I saw the Harry Potter movie and I thought it was terrible.
I had an Insucktion-type blog ready, but when it came down to it, I couldn't post it. I just couldn't find it in my heart to take the mickey out of anything Harry Potter related, even a terrible, terrible movie.
. . . but can I just say that when Bonnie Wright and Daniel Radcliffe kissed each other like that, the director should have yelled 'cut', slapped them both, slapped them both again, and made them do it over, this time pretending that they actually wanted to? I mean, the first part, "Harry Potter and the Interminable Afternoon At Gringott's" was fine, but the second half, "Harry Potter and the Series of Awkward Encounters at Hogwarts", kind of lagged. None of the punchy moments were actually punched. Molly Weasley screaming her trademark line at Lestrange was handled with the same enthusiasm with which I shut off my 5:50 am alarm every morning. Ron and Hermione showed the passion of the brother and sister I have come to think of them as, thanks to the movies.

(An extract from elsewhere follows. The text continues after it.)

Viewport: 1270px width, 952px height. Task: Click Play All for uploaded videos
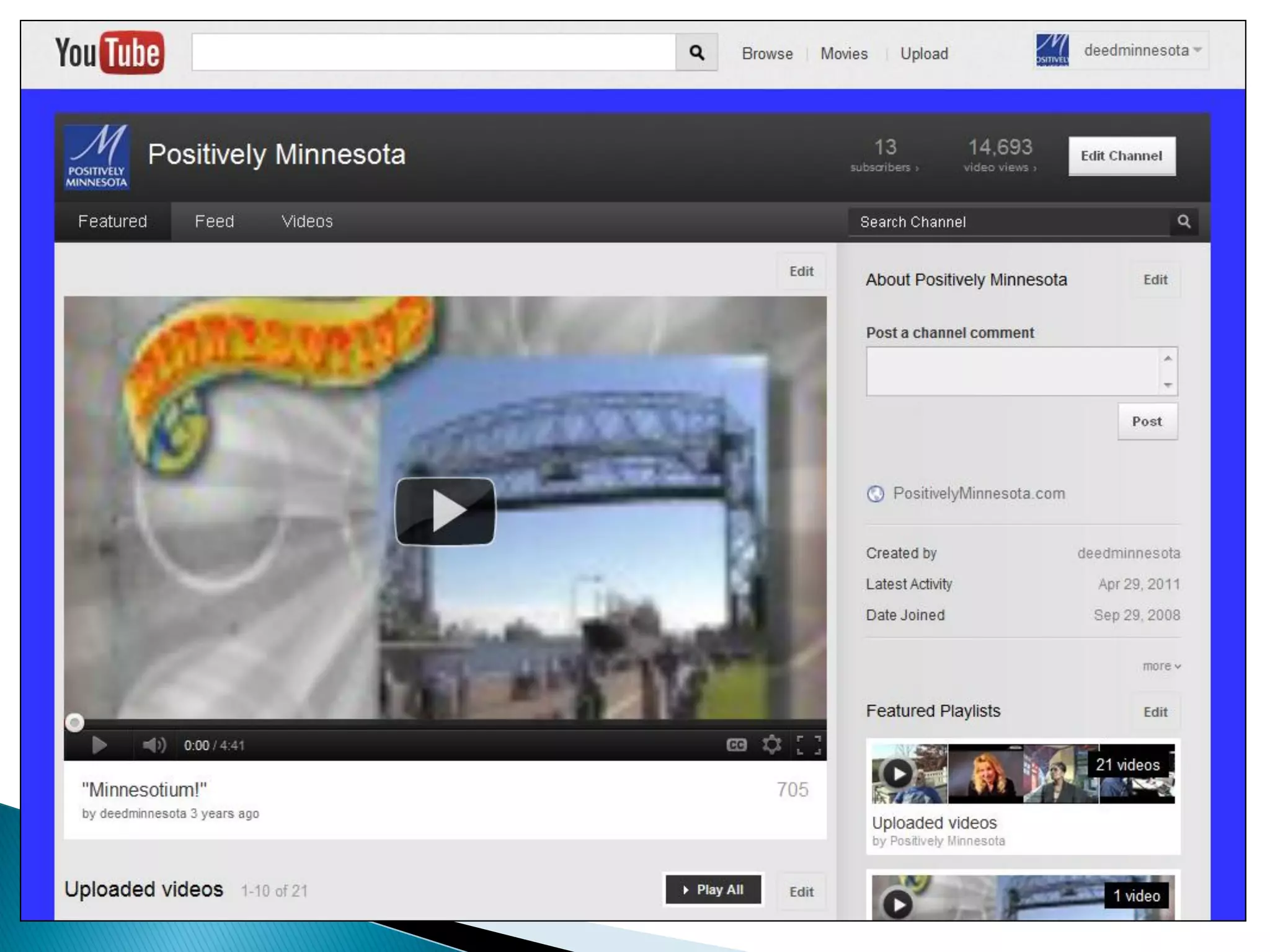pos(713,890)
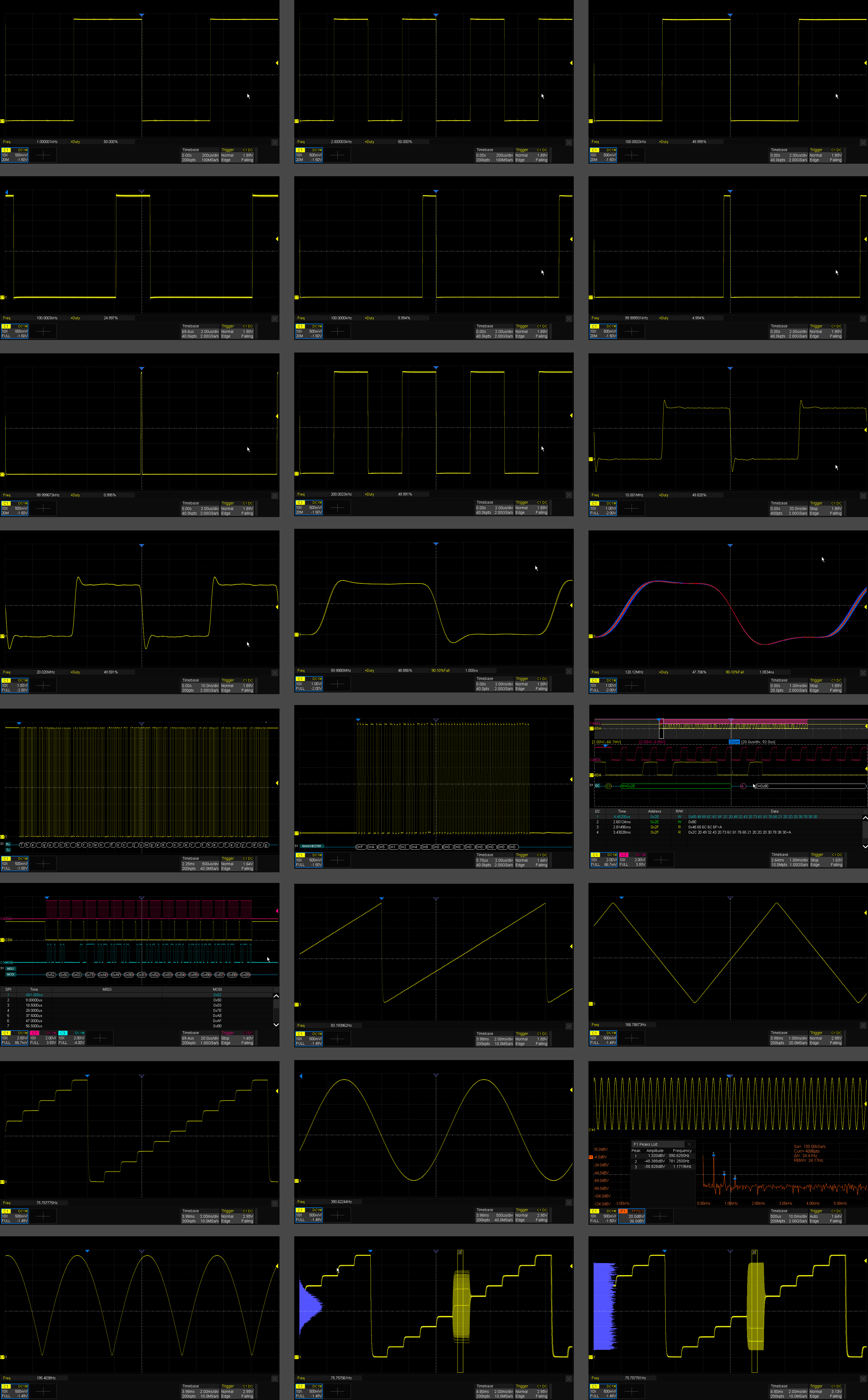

Remember when Gandalf came back from the dead? Remember when Braveheart rode his horse back and forth in front of rag-tag Scottish army, screaming about poetry and freedom and making our genitals cry? I thought that the "Harry's actually alive" moment had that same resonance and vigor. No seriously. It was really awesome the way Hagrid fumbled Harry and Harry ran away like a rat. It was just like the Braveheart moment. You know, if William Wallace had fallen off his horse and ran while the English shot arrows into his ass. It was like the Gandalf moment, if Stryder had shrugged and looked vaguely hungry instead of staring in the half terror, half wonder of true awe.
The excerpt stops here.